The letter was not published in Hegel's time, but the expression was attributed to Hegel anecdotally, appearing in print from 1859.
It is used without attribution by Meyer Kayserling in his Sephardim (1859:103), and is apparently not recognized as a reference to Hegel by the reviewer in Göttingische gelehrte Anzeigen, who notes it disapprovingly, as one of Kayserling's "bad jokes" (schlechte Witze).
The phrase became widely associated with Hegel later in the 19th century. Weltgeist is distinct from Weltseele ("World Soul") .

==Volksgeist==

Volksgeist or Nationalgeist refers to a "spirit" of an individual people (Volk), its "national spirit" or "national character". The term Nationalgeist is used in the 1760s by Justus Möser and by Johann Gottfried Herder. The term Nation at this time is used in the sense of natio "nation, ethnic group, race", mostly replaced by the term Volk after 1800.
In the early 19th century, the term Volksgeist was used by Friedrich Carl von Savigny in order to express the "popular" sense of justice.
Savigniy explicitly referred to the concept of an esprit des nations used by Voltaire. and of the esprit général invoked by Montesquieu.

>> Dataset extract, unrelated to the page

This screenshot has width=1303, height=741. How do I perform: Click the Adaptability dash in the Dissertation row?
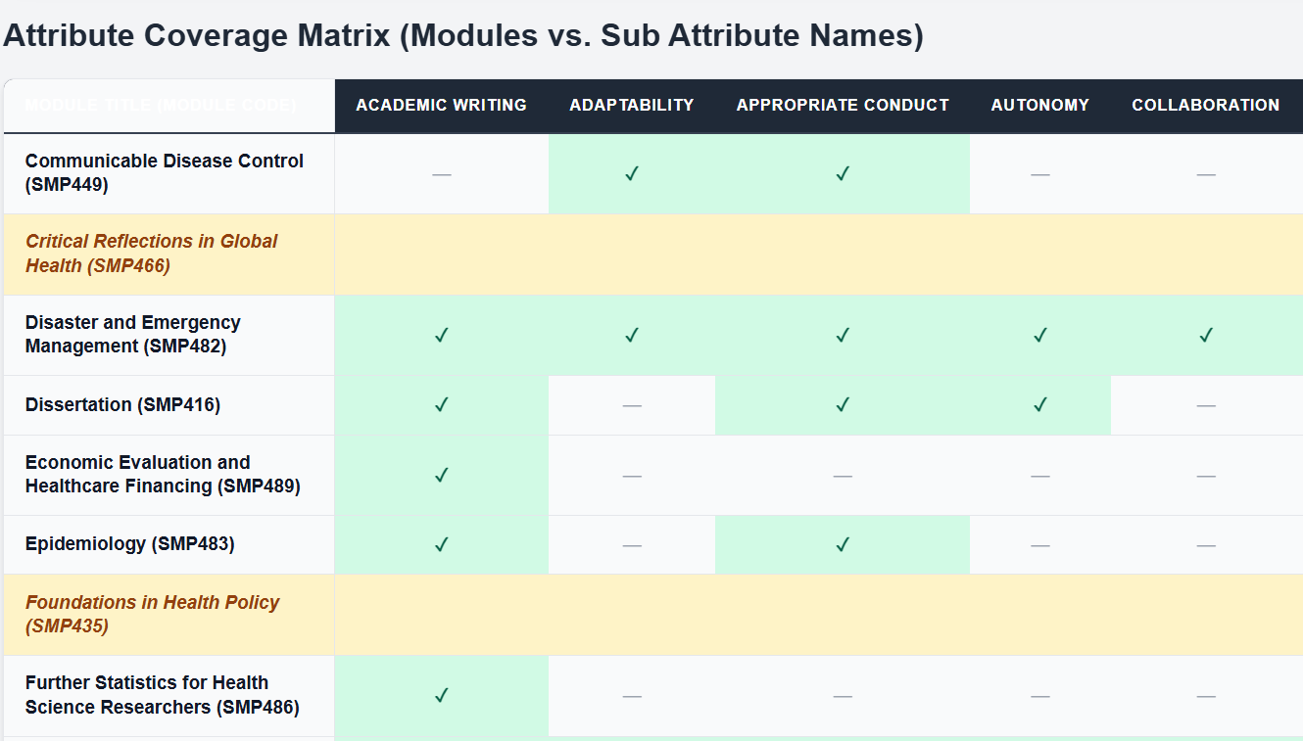pos(632,405)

Hegel uses the term in his Lectures on the Philosophy of History. Based on the Hegelian use of the term, Wilhelm Wundt, Moritz Lazarus and Heymann Steinthal in the mid-19th-century established the field of Völkerpsychologie ("psychology of nations"). In Germany, the concept of Volksgeist has developed and changed its meaning through eras and fields. The most important examples are: In the literary field, Schlegel and the Brothers Grimm; in the history of cultures, Herder; in the history of the State or political history, Hegel; in the field of law, Savigny; and in the field of psychology Wundt. This means that the concept is ambiguous. Furthermore it is not limited to Romanticism as it is commonly known.

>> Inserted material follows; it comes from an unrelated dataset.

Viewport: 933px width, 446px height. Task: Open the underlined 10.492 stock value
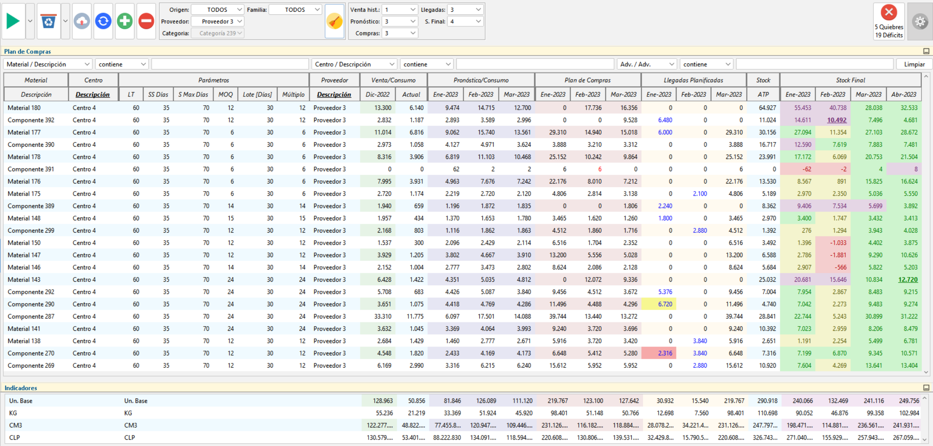point(837,120)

The concept of was also influential in American cultural anthropology. According to the historian of anthropology George W. Stocking, Jr., "... one may trace the later American anthropological idea of culture back through Bastian's Volkergedanken and the folk psychologist's Volksgeister to Wilhelm von Humboldt's Nationalcharakter – and behind that, although not without a paradoxical and portentous residue of conceptual and ideological ambiguity, to the Herderian ideal of Volksgeist."

==Zeitgeist==

The compound Zeitgeist (/ˈzaɪtɡaɪst/; "spirit of the age" or "spirit of the times") similarly to Weltgeist describes an invisible agent or force dominating the characteristics of a given epoch in world history. The term is now mostly associated with Hegel, contrasting with Hegel's use of Volksgeist "national spirit" and Weltgeist "world-spirit", but its coinage and popularization precedes Hegel, and is mostly due to Herder and Goethe.

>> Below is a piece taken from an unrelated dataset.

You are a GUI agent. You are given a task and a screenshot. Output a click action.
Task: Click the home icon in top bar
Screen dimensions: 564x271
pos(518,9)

Hegel in Phenomenology of the Spirit (1807) uses both Weltgeist and Volksgeist but prefers the phrase Geist der Zeiten "spirit of the times" over the compound Zeitgeist. Hegel believed that culture and art reflected its time. Thus, he argued that it would be impossible to produce classical art in the modern world, as modernity is essentially a "free and ethical culture".

The term has also been used more widely in the sense of an intellectual or aesthetic fashion or fad.
For example, Charles Darwin's 1859 proposition that evolution occurs by natural selection has been cited as a case of the zeitgeist of the epoch, an idea "whose time had come", seeing that his contemporary, Alfred Russel Wallace, was outlining similar models during the same period. Similarly, intellectual fashions such as the emergence of logical positivism in the 1920s, leading to a focus on behaviorism and blank-slatism over the following decades, and later, during the 1950s to 1960s, the shift from behaviorism to post-modernism and critical theory can be argued to be an expression of the intellectual or academic "zeitgeist". Zeitgeist in more recent usage has been used by Forsyth (2009) in reference to his "theory of leadership" and in other publications describing models of business or industry. Canadian journalist Malcolm Gladwell argued in his book Outliers that entrepreneurs who succeeded in the early stages of a nascent industry often share similar characteristics.

The term as used contemporarily may more pragmatically refer to a fashion or fad which prescribes what is acceptable or tasteful, e.g. in the field of architecture.